| Your goal |
Only the lines from the one holding "Image resolution: width=1080" through the end of the records below are to be reproduced exactly, and pictures are to be omitted.

== Records supplied ==

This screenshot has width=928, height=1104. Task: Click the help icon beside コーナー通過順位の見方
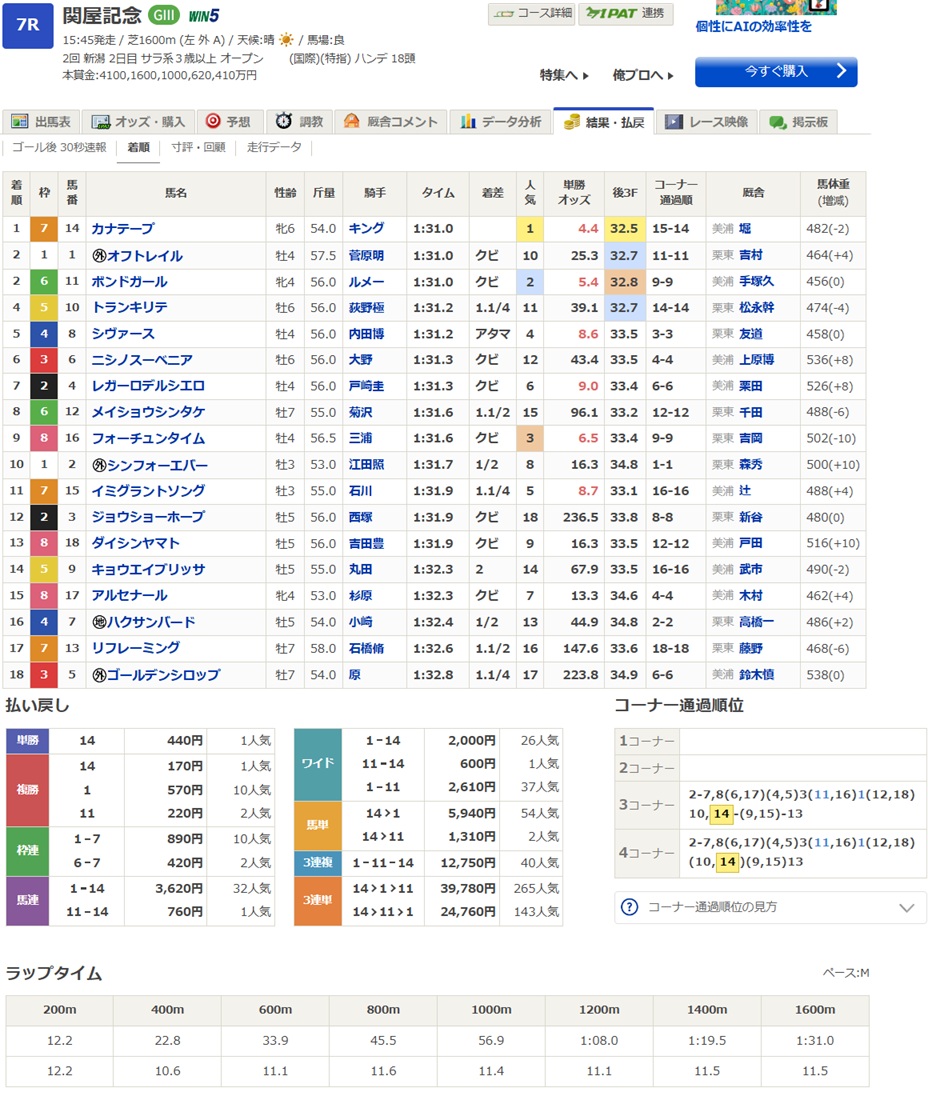629,907
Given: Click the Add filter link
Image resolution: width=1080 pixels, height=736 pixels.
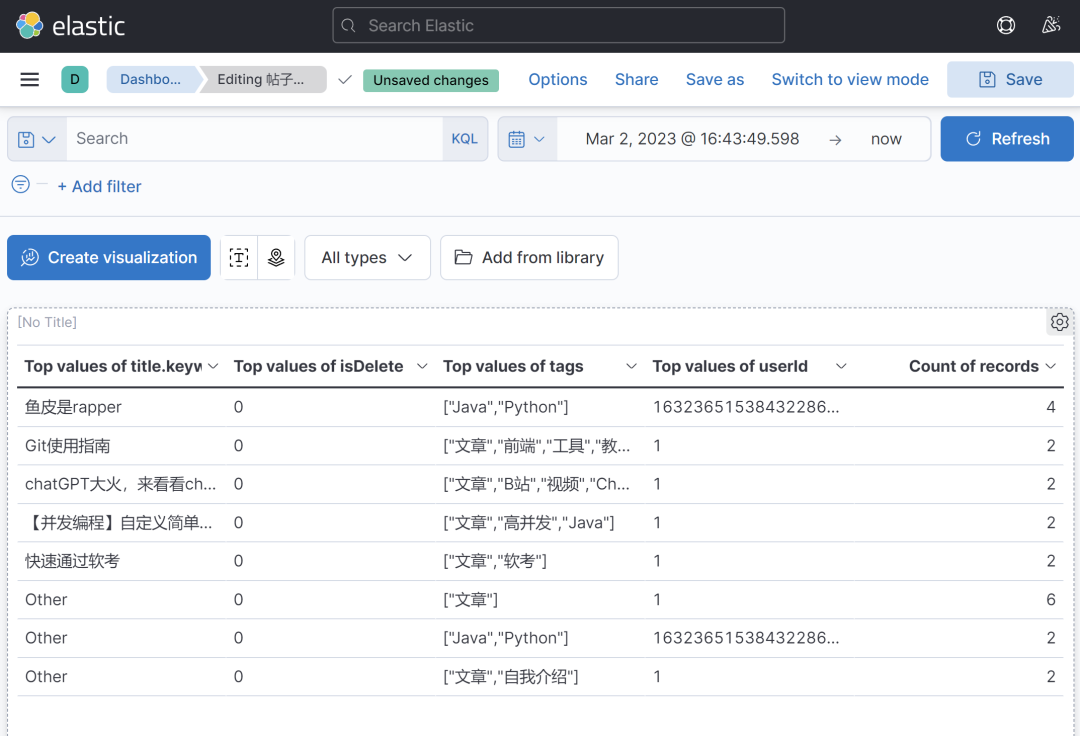Looking at the screenshot, I should (x=99, y=186).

===

| Solved problem |
Image resolution: width=1080 pixels, height=736 pixels.
Looking at the screenshot, I should (x=99, y=186).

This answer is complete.